Севка тронул вожжи. Кушевка осторожно взяла с места, пошла, прибавляя шагу. На мягкой от пыли дороге совсем не трясло.
— Так не забудешь, где свертывать? — крикнул вслед Порфирий. — На выезде из Бородулина — развилка: правая пойдет на Голынку, а тебе по левой держать.
— Не забуду! — обернулся Севка. — Счастливо оставаться!
Шестьдесят верст — путь не близкий. Хороший хозяин за такую дорогу раза два покормит лошадь, не меньше.
Севке кормить некогда: все дергает и дергает вожжи — поторапливает кобылу. А она и так не ленится, бежит резво, благо ночной холодок, мухи не докучают.
В лесу пошла тряская дорога — по корням. Кушевка уж на что привычная, но и она спотыкается, сердито фыркает. Подпрыгивает в передке телеги Севка, подпрыгивает Назарка, закутанный в тулуп.
Страшно Севке. Не темноты боится, не волков. Из головы не выходит одна-единственная мысль: вдруг Назарка умрет в дороге!

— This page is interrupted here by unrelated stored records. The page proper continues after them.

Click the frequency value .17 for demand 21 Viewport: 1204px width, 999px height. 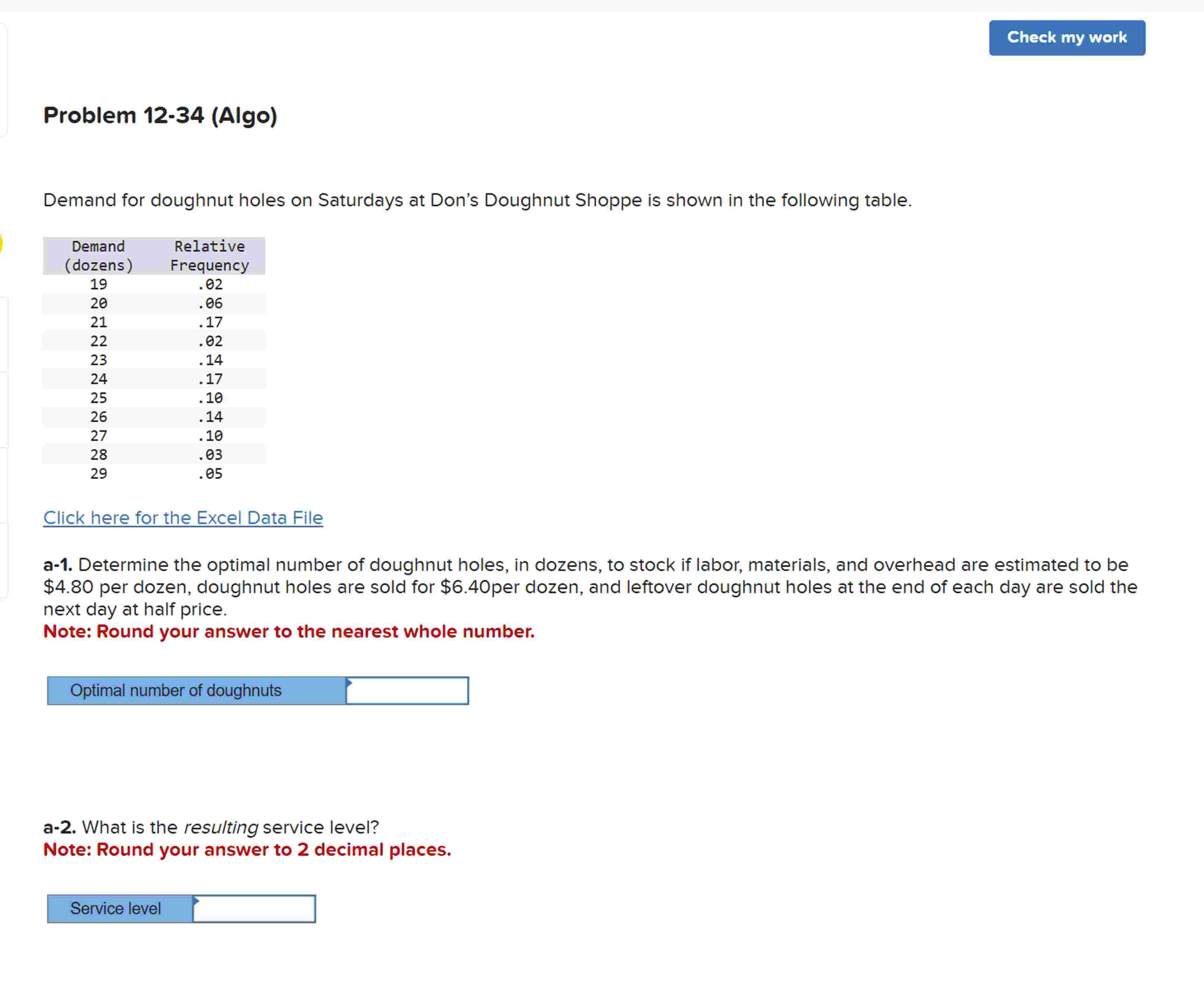210,322
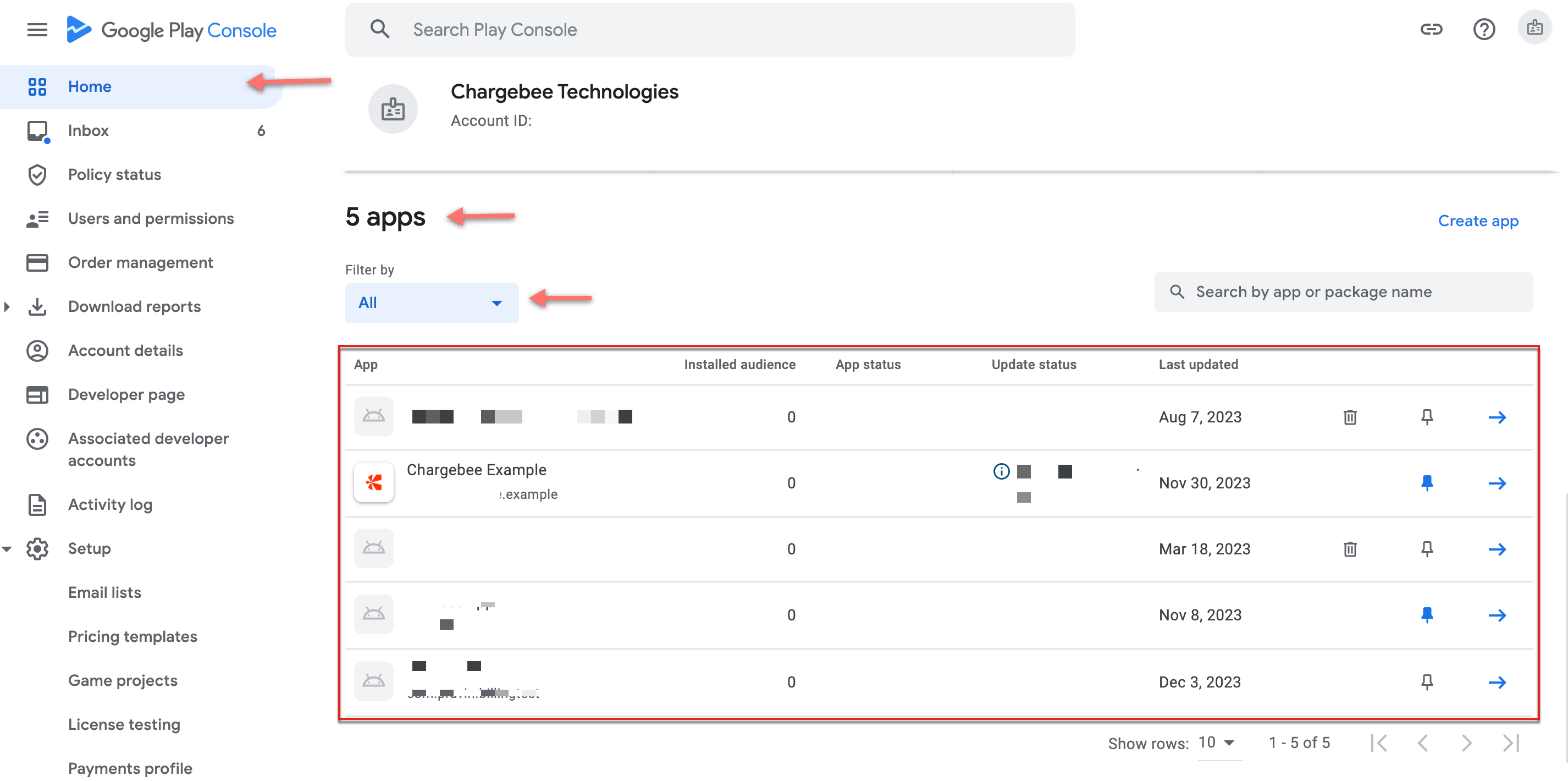Go to last page of apps
Screen dimensions: 1568x781
tap(1511, 743)
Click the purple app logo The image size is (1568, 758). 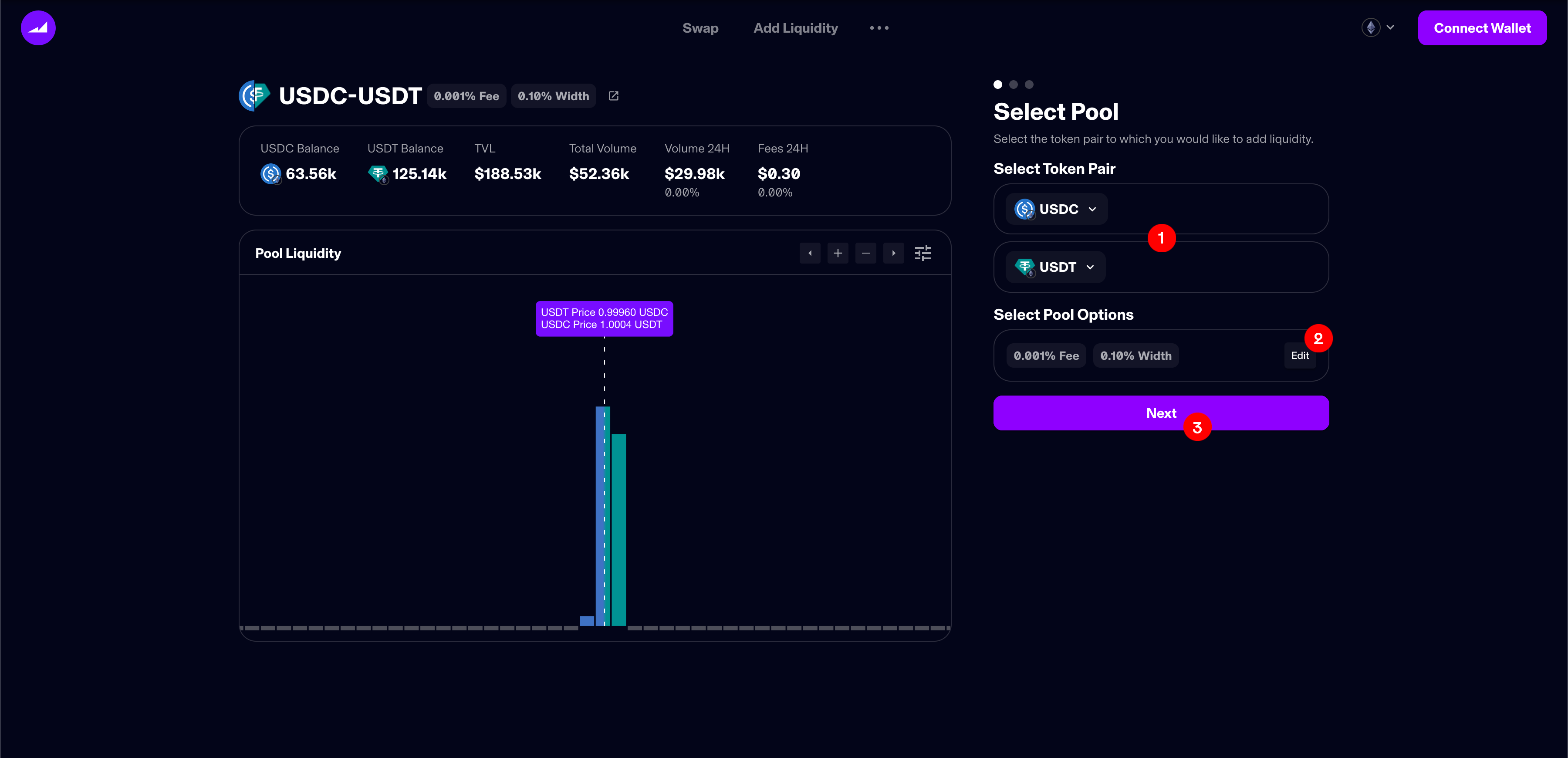[x=38, y=28]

Время от времени Севка наклоняется, распахивает лохматый воротник тулупа, настороженно слушает: дышит ли?
Запахнет тулуп, подергает вожжи, глянет на темное небо. Скорей бы уж утро! Утром Назарке становится легче.
Наконец рассвело. Сперва попрятались в небе звезды, потом серо стало вокруг, и вот словно огненная игла проколола тайгу. Отчетливо стали видны каждый листок на березе, каждая хвоинка на ели.